PROBLEM STATEMENT -> Rewrite the data from the line with "At what coordinates" up to and including the line with "[x=1055, y=29]", keeping the requests and adding 57 to every number in the answer coordinates. Leave the pictures out of your answer.
┄┄┄┄┄┄┄┄┄┄┄┄┄┄┄┄┄┄┄┄
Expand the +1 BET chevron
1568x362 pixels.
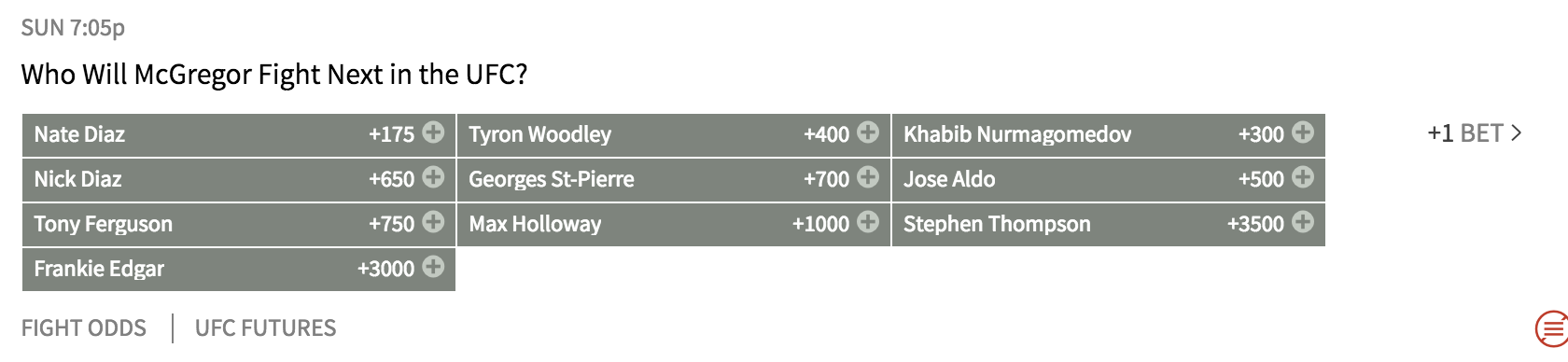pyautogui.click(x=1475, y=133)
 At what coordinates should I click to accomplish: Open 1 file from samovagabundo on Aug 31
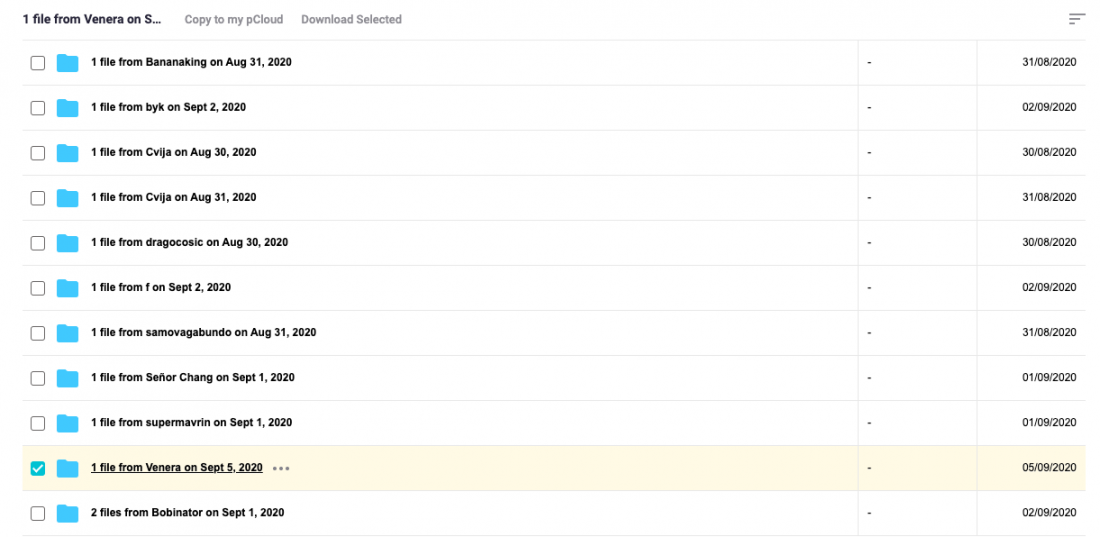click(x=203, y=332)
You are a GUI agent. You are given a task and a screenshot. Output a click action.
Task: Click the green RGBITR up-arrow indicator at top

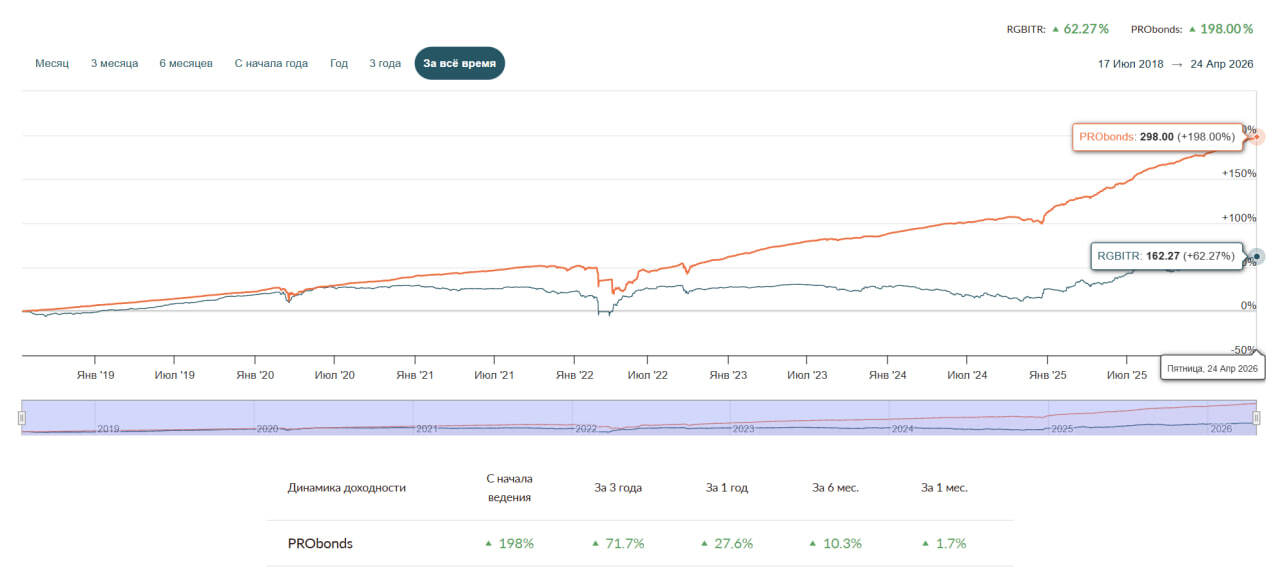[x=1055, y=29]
┄┄┄┄┄┄┄┄┄┄┄┄┄┄┄┄┄┄┄┄
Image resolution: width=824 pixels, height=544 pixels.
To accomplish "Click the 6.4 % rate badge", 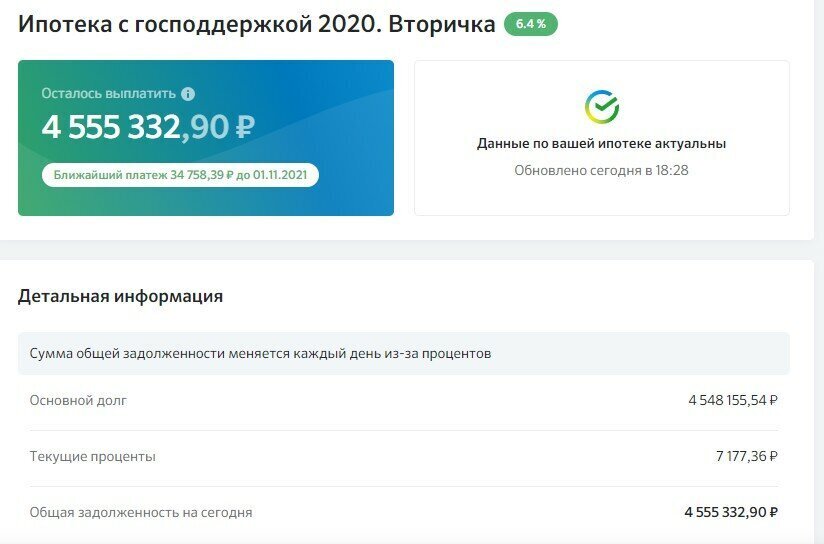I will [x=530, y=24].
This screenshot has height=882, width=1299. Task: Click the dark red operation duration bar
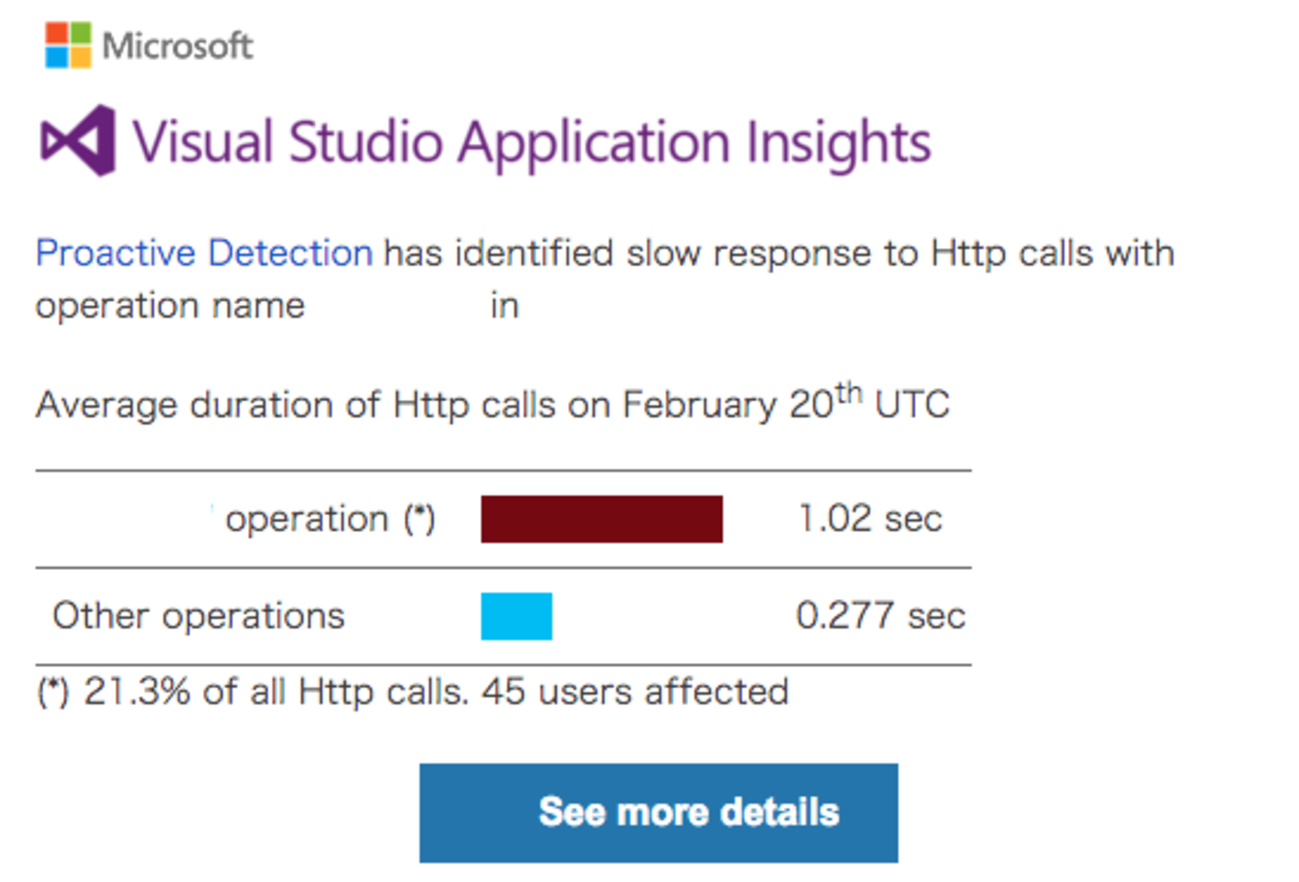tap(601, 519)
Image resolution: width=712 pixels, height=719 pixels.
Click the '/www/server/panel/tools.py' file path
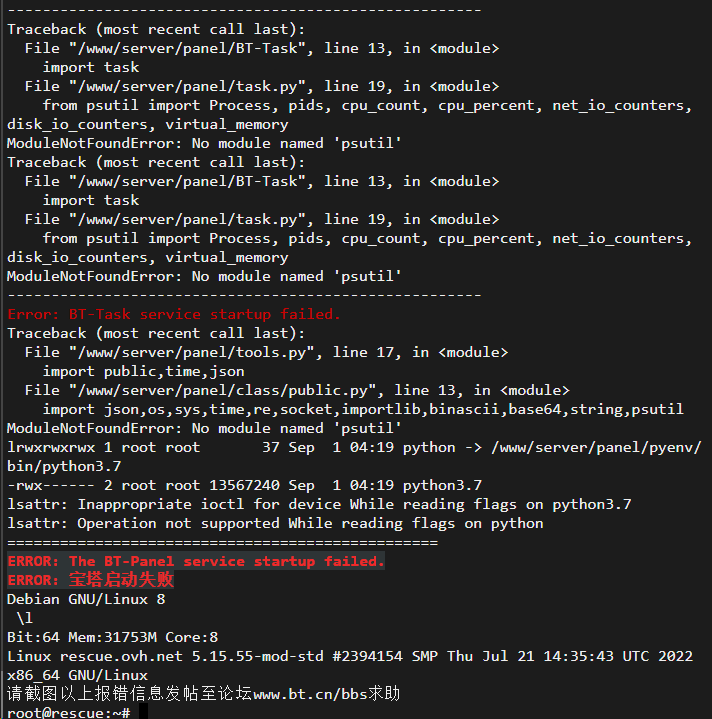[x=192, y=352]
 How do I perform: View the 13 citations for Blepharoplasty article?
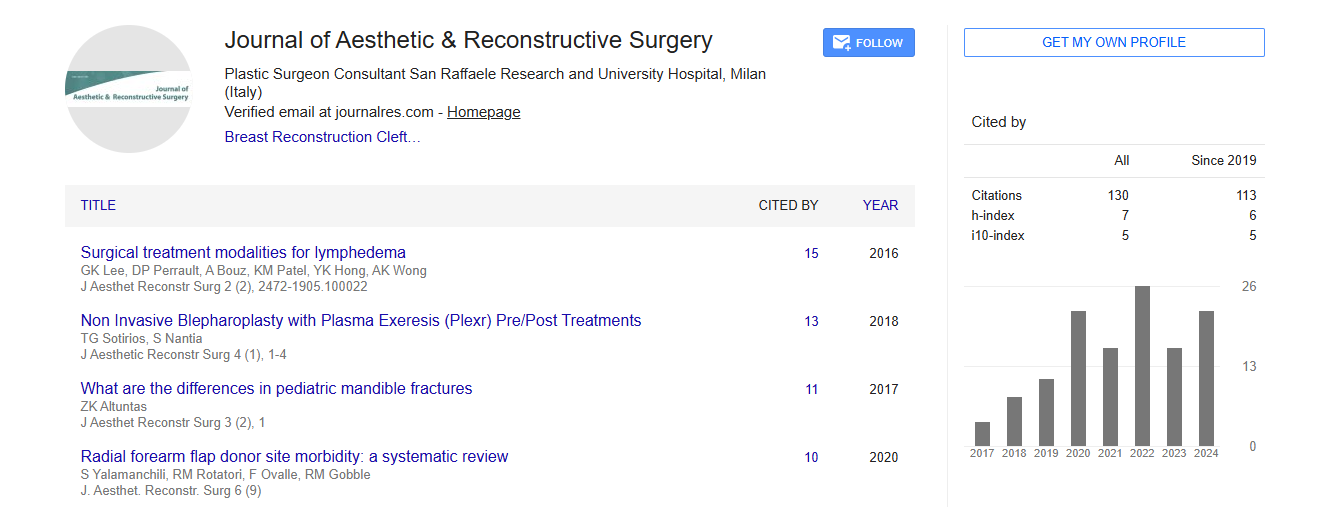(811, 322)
┄┄┄┄┄┄┄┄┄┄┄┄┄┄┄┄┄┄┄┄
ANSWER TO THIS TASK ->
 At what coordinates should I click to accomplish: Open 1 file from samovagabundo on Aug 31
click(x=260, y=389)
You are a GUI agent. You are given a task and a screenshot. Output a click action.
Task: Click the green RGBITR up-arrow indicator at top

[x=1112, y=86]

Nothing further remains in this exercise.